__DATA TO EXAMINE__
--- START ---

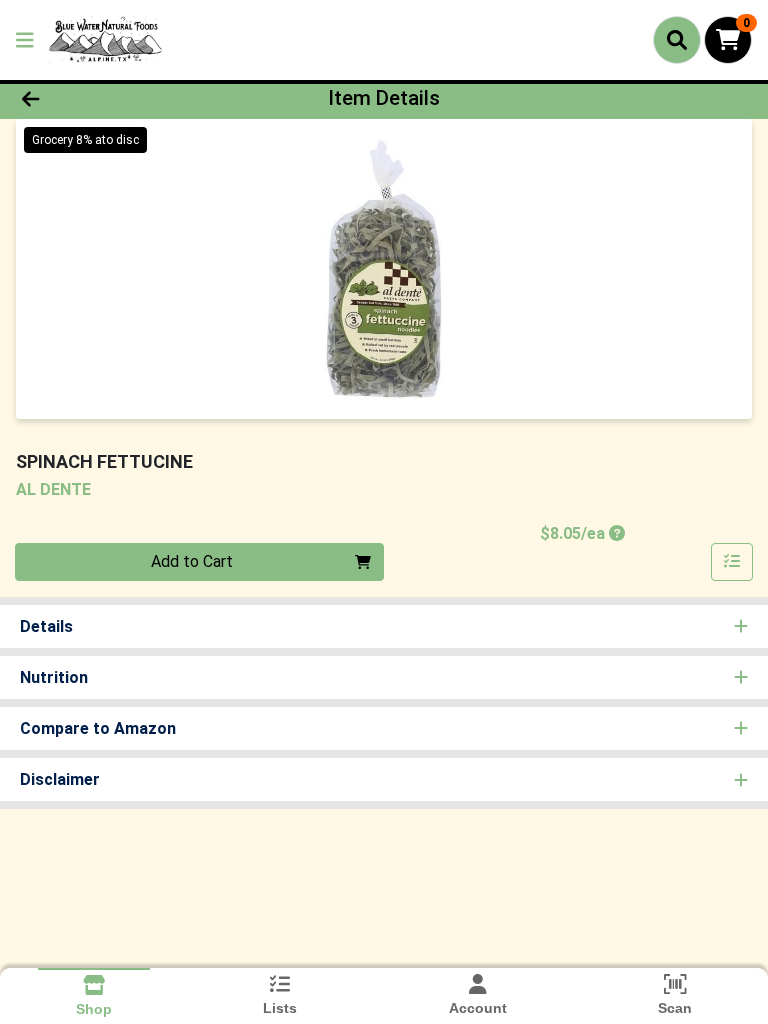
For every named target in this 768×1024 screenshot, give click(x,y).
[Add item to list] (732, 562)
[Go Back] (108, 98)
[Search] (677, 40)
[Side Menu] (25, 40)
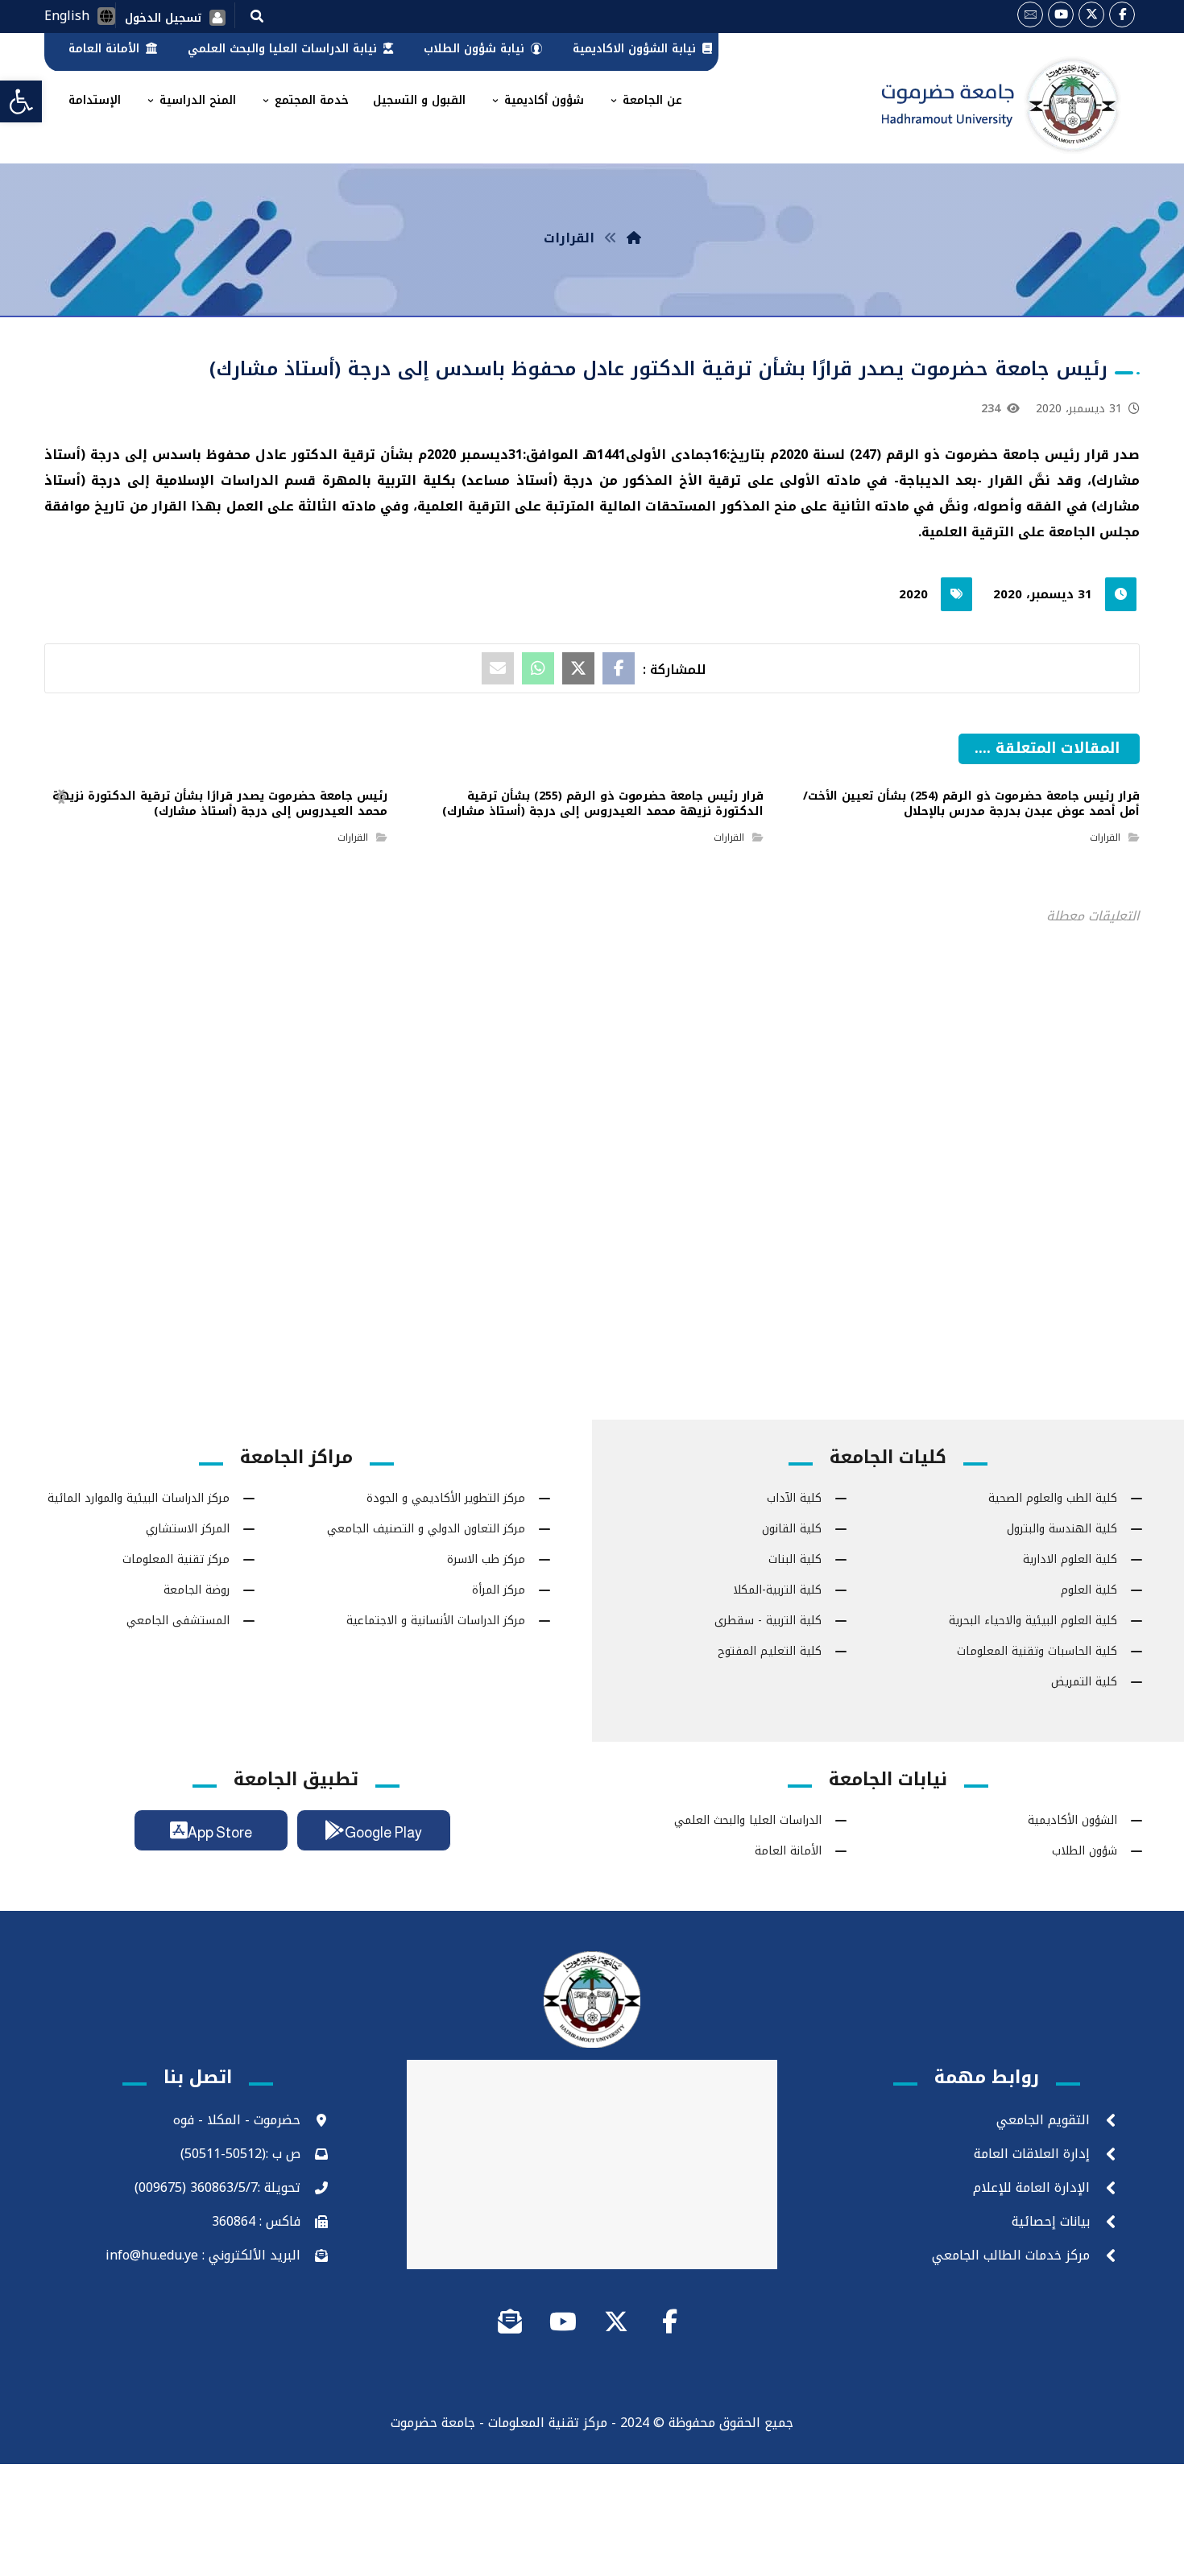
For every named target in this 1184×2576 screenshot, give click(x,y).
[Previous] (1000, 769)
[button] (257, 15)
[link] (21, 101)
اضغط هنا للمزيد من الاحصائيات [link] (592, 1127)
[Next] (972, 769)
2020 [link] (913, 594)
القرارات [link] (1105, 837)
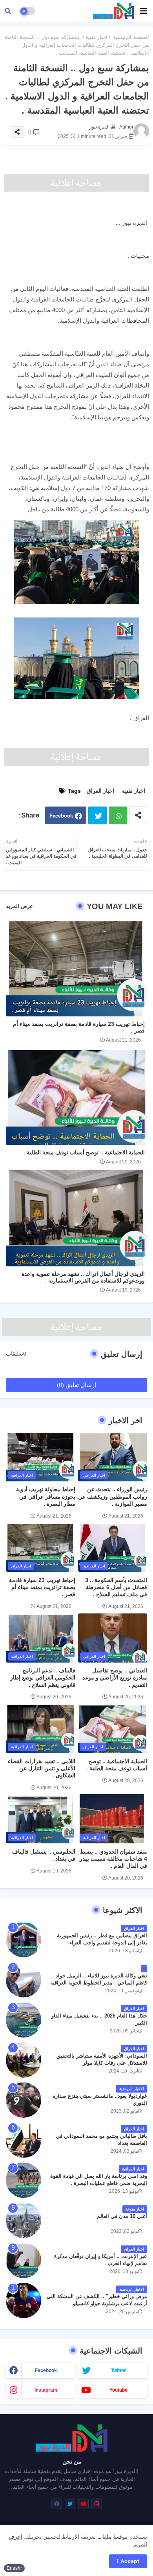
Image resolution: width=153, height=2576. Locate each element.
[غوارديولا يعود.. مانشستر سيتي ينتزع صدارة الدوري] (23, 2100)
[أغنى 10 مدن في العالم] (23, 2220)
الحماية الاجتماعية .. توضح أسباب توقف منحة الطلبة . (84, 1152)
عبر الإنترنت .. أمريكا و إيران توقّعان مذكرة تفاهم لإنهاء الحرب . (100, 2259)
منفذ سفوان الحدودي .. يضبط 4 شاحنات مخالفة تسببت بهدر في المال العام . (113, 1858)
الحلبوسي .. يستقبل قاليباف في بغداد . (43, 1855)
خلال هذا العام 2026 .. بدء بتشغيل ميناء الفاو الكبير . (99, 2019)
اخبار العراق (100, 791)
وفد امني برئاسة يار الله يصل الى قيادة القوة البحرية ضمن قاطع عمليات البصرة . (98, 2179)
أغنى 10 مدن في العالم (122, 2216)
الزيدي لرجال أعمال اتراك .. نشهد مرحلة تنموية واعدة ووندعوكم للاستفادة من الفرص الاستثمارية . (83, 1277)
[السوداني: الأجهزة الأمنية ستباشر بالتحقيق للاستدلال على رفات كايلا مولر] (23, 2060)
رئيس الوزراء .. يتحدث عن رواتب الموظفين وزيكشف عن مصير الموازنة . (112, 1496)
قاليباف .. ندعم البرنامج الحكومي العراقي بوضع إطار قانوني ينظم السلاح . (42, 1677)
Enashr (14, 2568)
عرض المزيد (19, 906)
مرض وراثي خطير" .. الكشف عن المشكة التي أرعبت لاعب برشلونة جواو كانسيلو (97, 2299)
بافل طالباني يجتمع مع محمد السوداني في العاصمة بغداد (101, 2139)
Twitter (97, 815)
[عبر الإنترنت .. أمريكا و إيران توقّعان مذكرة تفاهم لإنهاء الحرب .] (23, 2260)
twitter (118, 2370)
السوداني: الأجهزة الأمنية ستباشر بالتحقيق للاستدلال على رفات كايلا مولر (101, 2059)
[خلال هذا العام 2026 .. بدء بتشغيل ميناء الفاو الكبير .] (23, 2020)
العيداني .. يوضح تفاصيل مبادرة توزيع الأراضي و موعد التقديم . (114, 1677)
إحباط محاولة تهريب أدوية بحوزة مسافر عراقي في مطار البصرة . (45, 1496)
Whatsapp (118, 815)
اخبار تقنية (96, 37)
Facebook (61, 816)
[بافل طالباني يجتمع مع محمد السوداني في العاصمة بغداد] (23, 2140)
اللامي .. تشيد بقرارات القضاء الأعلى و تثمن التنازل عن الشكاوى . (41, 1768)
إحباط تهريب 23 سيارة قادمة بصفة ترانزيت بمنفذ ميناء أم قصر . (79, 1027)
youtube (118, 2390)
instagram (46, 2390)
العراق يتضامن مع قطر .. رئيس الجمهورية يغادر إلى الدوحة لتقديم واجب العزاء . (102, 1939)
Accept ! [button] (128, 2561)
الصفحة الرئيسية (131, 37)
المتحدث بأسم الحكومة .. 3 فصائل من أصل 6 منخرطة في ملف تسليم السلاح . (116, 1587)
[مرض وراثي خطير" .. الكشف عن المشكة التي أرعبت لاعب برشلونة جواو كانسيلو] (23, 2300)
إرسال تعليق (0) (76, 1385)
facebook (46, 2370)
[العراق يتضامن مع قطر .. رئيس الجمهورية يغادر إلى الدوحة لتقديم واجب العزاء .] (23, 1939)
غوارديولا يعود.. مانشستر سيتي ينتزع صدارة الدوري (100, 2099)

--- END ---

__PROMPT__
The expected output is the exact run of lines from the first line of the material above through the line that contains "الحرب . (100, 2259)", minus any pictures.

__RESULT FOR THIS EXERCISE__
For every named target in this 768×1024 screenshot, give click(x,y).
[Add item to list] (732, 562)
[Go Back] (108, 98)
[Search] (677, 40)
[Side Menu] (25, 40)
For every named target in this 1184×2576 screenshot, give click(x,y).
[Previous] (1000, 769)
[button] (257, 15)
[link] (21, 101)
اضغط هنا للمزيد من الاحصائيات [link] (592, 1127)
[Next] (972, 769)
2020 [link] (913, 594)
القرارات [link] (1105, 837)
Image resolution: width=153, height=2576. Locate each element.
[غوارديولا يعود.. مانشستر سيتي ينتزع صدارة الدوري] (23, 2100)
[أغنى 10 مدن في العالم] (23, 2220)
الحماية الاجتماعية .. توضح أسباب توقف منحة الطلبة . (84, 1152)
عبر الإنترنت .. أمريكا و إيران توقّعان مذكرة تفاهم لإنهاء الحرب . (100, 2259)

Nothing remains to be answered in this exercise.